▶ _Work instructions_:
Can you reproduce the data beneath, keeping every line exact?
Segment Start: Exercise data
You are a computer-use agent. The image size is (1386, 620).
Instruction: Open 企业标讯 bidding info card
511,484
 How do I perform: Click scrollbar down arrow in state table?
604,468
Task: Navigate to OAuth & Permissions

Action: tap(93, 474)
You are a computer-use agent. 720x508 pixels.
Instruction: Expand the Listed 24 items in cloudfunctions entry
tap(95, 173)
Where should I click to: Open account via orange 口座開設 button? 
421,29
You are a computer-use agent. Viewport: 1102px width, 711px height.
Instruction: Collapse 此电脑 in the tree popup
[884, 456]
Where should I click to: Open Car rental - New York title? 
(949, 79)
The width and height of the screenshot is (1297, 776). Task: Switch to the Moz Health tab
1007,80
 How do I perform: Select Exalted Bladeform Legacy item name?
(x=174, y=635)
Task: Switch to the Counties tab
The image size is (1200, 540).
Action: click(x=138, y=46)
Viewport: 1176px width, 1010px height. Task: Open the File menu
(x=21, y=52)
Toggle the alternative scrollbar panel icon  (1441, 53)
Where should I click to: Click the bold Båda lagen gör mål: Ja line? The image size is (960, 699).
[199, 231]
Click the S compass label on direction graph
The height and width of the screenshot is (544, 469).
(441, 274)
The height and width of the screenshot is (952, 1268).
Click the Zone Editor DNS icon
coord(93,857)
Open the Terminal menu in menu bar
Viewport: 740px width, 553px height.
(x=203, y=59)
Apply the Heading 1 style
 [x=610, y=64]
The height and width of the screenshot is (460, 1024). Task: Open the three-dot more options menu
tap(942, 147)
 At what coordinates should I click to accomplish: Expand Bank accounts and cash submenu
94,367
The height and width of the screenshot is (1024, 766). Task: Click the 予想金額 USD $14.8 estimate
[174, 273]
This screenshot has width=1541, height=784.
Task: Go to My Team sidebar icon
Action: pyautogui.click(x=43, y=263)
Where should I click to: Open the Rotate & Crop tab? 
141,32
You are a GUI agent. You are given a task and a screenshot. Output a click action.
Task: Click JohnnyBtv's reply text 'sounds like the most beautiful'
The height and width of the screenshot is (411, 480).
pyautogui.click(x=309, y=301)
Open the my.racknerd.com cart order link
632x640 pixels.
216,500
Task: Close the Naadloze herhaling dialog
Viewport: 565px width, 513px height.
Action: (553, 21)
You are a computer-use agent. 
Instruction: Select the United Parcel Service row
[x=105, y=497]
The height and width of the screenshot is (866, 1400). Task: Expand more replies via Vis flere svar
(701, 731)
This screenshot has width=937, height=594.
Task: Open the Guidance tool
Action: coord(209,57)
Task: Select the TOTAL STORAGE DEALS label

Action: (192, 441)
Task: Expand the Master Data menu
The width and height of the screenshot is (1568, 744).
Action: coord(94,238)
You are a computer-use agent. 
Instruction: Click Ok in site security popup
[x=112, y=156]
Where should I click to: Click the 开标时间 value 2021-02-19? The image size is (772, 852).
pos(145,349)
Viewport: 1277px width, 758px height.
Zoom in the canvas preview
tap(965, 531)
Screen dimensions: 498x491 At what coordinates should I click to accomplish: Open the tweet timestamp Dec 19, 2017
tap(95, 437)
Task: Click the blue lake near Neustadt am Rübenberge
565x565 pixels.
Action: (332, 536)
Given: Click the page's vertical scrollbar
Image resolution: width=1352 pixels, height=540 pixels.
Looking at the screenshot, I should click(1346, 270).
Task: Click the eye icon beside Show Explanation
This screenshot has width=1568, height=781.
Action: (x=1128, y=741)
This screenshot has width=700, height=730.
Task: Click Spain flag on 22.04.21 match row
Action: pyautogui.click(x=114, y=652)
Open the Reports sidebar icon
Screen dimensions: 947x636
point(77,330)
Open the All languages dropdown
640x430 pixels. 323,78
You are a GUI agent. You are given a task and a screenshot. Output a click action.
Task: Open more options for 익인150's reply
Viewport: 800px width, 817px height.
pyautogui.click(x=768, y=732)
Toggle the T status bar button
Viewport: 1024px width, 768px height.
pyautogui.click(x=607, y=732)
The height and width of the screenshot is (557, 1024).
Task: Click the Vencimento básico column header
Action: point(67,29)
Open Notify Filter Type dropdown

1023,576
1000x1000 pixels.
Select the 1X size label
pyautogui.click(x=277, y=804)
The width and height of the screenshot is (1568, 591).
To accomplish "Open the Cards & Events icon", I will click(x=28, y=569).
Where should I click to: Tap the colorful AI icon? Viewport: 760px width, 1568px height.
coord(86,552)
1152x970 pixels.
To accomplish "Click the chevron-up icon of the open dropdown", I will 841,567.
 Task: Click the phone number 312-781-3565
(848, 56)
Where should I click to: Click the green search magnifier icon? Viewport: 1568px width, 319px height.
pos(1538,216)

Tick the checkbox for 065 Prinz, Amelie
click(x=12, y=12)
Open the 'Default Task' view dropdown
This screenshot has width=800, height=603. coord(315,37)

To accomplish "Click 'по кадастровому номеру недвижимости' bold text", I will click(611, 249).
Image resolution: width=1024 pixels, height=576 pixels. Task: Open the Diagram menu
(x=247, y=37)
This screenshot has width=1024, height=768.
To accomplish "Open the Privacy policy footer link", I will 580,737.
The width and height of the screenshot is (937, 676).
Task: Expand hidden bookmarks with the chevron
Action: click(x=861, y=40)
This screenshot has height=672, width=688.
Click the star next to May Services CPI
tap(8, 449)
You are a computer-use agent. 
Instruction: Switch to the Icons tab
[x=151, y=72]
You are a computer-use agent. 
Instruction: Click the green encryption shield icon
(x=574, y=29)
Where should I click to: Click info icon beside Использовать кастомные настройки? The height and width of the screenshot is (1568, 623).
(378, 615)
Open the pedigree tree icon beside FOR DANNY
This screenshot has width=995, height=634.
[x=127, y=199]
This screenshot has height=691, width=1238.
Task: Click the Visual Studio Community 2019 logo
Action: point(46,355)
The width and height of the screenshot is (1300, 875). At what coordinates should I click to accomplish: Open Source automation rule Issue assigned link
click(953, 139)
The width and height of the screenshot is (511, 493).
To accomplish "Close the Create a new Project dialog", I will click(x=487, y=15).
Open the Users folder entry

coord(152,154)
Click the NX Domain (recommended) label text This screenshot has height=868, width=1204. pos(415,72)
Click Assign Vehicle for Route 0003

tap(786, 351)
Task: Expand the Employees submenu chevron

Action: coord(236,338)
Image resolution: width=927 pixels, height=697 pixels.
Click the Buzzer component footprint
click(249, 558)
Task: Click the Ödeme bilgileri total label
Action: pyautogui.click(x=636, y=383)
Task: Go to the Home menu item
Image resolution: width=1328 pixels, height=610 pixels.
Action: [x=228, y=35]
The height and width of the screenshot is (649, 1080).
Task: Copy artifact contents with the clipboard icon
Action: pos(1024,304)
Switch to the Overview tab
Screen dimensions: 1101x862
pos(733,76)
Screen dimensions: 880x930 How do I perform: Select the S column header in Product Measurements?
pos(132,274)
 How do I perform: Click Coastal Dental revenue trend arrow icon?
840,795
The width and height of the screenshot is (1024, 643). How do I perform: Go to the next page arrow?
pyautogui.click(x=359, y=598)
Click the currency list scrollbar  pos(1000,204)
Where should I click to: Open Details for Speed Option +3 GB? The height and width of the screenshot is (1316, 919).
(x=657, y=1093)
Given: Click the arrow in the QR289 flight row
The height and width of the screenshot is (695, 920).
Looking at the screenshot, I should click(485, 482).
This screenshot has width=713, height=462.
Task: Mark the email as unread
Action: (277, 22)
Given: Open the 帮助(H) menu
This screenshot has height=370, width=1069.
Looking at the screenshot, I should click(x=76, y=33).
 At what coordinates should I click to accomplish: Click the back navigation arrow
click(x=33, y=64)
Segment End: Exercise data
▶ _Task solution_:
You are a computer-use agent. The image size is (1386, 620).
Instruction: Open 企业标讯 bidding info card
511,484
 How do I perform: Click scrollbar down arrow in state table?
604,468
Task: Navigate to OAuth & Permissions

Action: tap(93, 474)
You are a computer-use agent. 720x508 pixels.
Instruction: Expand the Listed 24 items in cloudfunctions entry
tap(95, 173)
Where should I click to: Open account via orange 口座開設 button? 
421,29
You are a computer-use agent. Viewport: 1102px width, 711px height.
Instruction: Collapse 此电脑 in the tree popup
[884, 456]
Where should I click to: Open Car rental - New York title? 
(949, 79)
The width and height of the screenshot is (1297, 776). Task: Switch to the Moz Health tab
1007,80
 How do I perform: Select Exalted Bladeform Legacy item name?
(x=174, y=635)
Task: Switch to the Counties tab
The image size is (1200, 540).
Action: click(x=138, y=46)
Viewport: 1176px width, 1010px height. Task: Open the File menu
(x=21, y=52)
Toggle the alternative scrollbar panel icon  (1441, 53)
Where should I click to: Click the bold Båda lagen gör mål: Ja line? The image size is (960, 699).
[199, 231]
Click the S compass label on direction graph
The height and width of the screenshot is (544, 469).
(441, 274)
The height and width of the screenshot is (952, 1268).
Click the Zone Editor DNS icon
coord(93,857)
Open the Terminal menu in menu bar
Viewport: 740px width, 553px height.
(x=203, y=59)
Apply the Heading 1 style
 [x=610, y=64]
The height and width of the screenshot is (460, 1024). Task: Open the three-dot more options menu
tap(942, 147)
 At what coordinates should I click to accomplish: Expand Bank accounts and cash submenu
94,367
The height and width of the screenshot is (1024, 766). Task: Click the 予想金額 USD $14.8 estimate
[174, 273]
This screenshot has width=1541, height=784.
Task: Go to My Team sidebar icon
Action: pyautogui.click(x=43, y=263)
Where should I click to: Open the Rotate & Crop tab? 
141,32
You are a GUI agent. You are given a task and a screenshot. Output a click action.
Task: Click JohnnyBtv's reply text 'sounds like the most beautiful'
The height and width of the screenshot is (411, 480).
pyautogui.click(x=309, y=301)
Open the my.racknerd.com cart order link
632x640 pixels.
216,500
Task: Close the Naadloze herhaling dialog
Viewport: 565px width, 513px height.
Action: (553, 21)
You are a computer-use agent. 
Instruction: Select the United Parcel Service row
[x=105, y=497]
The height and width of the screenshot is (866, 1400). Task: Expand more replies via Vis flere svar
(701, 731)
This screenshot has width=937, height=594.
Task: Open the Guidance tool
Action: coord(209,57)
Task: Select the TOTAL STORAGE DEALS label

Action: (192, 441)
Task: Expand the Master Data menu
The width and height of the screenshot is (1568, 744).
Action: coord(94,238)
You are a computer-use agent. 
Instruction: Click Ok in site security popup
[x=112, y=156]
Where should I click to: Click the 开标时间 value 2021-02-19? The image size is (772, 852).
pos(145,349)
Viewport: 1277px width, 758px height.
Zoom in the canvas preview
tap(965, 531)
Screen dimensions: 498x491 At what coordinates should I click to accomplish: Open the tweet timestamp Dec 19, 2017
tap(95, 437)
Task: Click the blue lake near Neustadt am Rübenberge
565x565 pixels.
Action: (332, 536)
Given: Click the page's vertical scrollbar
Image resolution: width=1352 pixels, height=540 pixels.
Looking at the screenshot, I should click(1346, 270).
Task: Click the eye icon beside Show Explanation
This screenshot has width=1568, height=781.
Action: (x=1128, y=741)
This screenshot has width=700, height=730.
Task: Click Spain flag on 22.04.21 match row
Action: pyautogui.click(x=114, y=652)
Open the Reports sidebar icon
Screen dimensions: 947x636
point(77,330)
Open the All languages dropdown
640x430 pixels. 323,78
You are a GUI agent. You are given a task and a screenshot. Output a click action.
Task: Open more options for 익인150's reply
Viewport: 800px width, 817px height.
pyautogui.click(x=768, y=732)
Toggle the T status bar button
Viewport: 1024px width, 768px height.
pyautogui.click(x=607, y=732)
The height and width of the screenshot is (557, 1024).
Task: Click the Vencimento básico column header
Action: point(67,29)
Open Notify Filter Type dropdown

1023,576
1000x1000 pixels.
Select the 1X size label
pyautogui.click(x=277, y=804)
The width and height of the screenshot is (1568, 591).
To accomplish "Open the Cards & Events icon", I will click(x=28, y=569).
Where should I click to: Tap the colorful AI icon? Viewport: 760px width, 1568px height.
coord(86,552)
1152x970 pixels.
To accomplish "Click the chevron-up icon of the open dropdown", I will 841,567.
 Task: Click the phone number 312-781-3565
(848, 56)
Where should I click to: Click the green search magnifier icon? Viewport: 1568px width, 319px height.
pos(1538,216)

Tick the checkbox for 065 Prinz, Amelie
click(x=12, y=12)
Open the 'Default Task' view dropdown
This screenshot has width=800, height=603. coord(315,37)

To accomplish "Click 'по кадастровому номеру недвижимости' bold text", I will click(611, 249).
Image resolution: width=1024 pixels, height=576 pixels. Task: Open the Diagram menu
(x=247, y=37)
This screenshot has width=1024, height=768.
To accomplish "Open the Privacy policy footer link", I will 580,737.
The width and height of the screenshot is (937, 676).
Task: Expand hidden bookmarks with the chevron
Action: click(x=861, y=40)
This screenshot has height=672, width=688.
Click the star next to May Services CPI
tap(8, 449)
You are a computer-use agent. 
Instruction: Switch to the Icons tab
[x=151, y=72]
You are a computer-use agent. 
Instruction: Click the green encryption shield icon
(x=574, y=29)
Where should I click to: Click info icon beside Использовать кастомные настройки? The height and width of the screenshot is (1568, 623).
(378, 615)
Open the pedigree tree icon beside FOR DANNY
This screenshot has width=995, height=634.
[x=127, y=199]
This screenshot has height=691, width=1238.
Task: Click the Visual Studio Community 2019 logo
Action: point(46,355)
The width and height of the screenshot is (1300, 875). At what coordinates should I click to accomplish: Open Source automation rule Issue assigned link
click(953, 139)
The width and height of the screenshot is (511, 493).
To accomplish "Close the Create a new Project dialog", I will click(x=487, y=15).
Open the Users folder entry

coord(152,154)
Click the NX Domain (recommended) label text This screenshot has height=868, width=1204. pos(415,72)
Click Assign Vehicle for Route 0003

tap(786, 351)
Task: Expand the Employees submenu chevron

Action: coord(236,338)
Image resolution: width=927 pixels, height=697 pixels.
Click the Buzzer component footprint
click(249, 558)
Task: Click the Ödeme bilgileri total label
Action: pyautogui.click(x=636, y=383)
Task: Go to the Home menu item
Image resolution: width=1328 pixels, height=610 pixels.
Action: [x=228, y=35]
The height and width of the screenshot is (649, 1080).
Task: Copy artifact contents with the clipboard icon
Action: pos(1024,304)
Switch to the Overview tab
Screen dimensions: 1101x862
pos(733,76)
Screen dimensions: 880x930 How do I perform: Select the S column header in Product Measurements?
pos(132,274)
 How do I perform: Click Coastal Dental revenue trend arrow icon?
840,795
The width and height of the screenshot is (1024, 643). How do I perform: Go to the next page arrow?
pyautogui.click(x=359, y=598)
Click the currency list scrollbar  pos(1000,204)
Where should I click to: Open Details for Speed Option +3 GB? The height and width of the screenshot is (1316, 919).
(x=657, y=1093)
Given: Click the arrow in the QR289 flight row
The height and width of the screenshot is (695, 920).
Looking at the screenshot, I should click(485, 482).
This screenshot has width=713, height=462.
Task: Mark the email as unread
Action: (277, 22)
Given: Open the 帮助(H) menu
This screenshot has height=370, width=1069.
Looking at the screenshot, I should click(x=76, y=33).
 At what coordinates should I click to accomplish: Click the back navigation arrow
click(x=33, y=64)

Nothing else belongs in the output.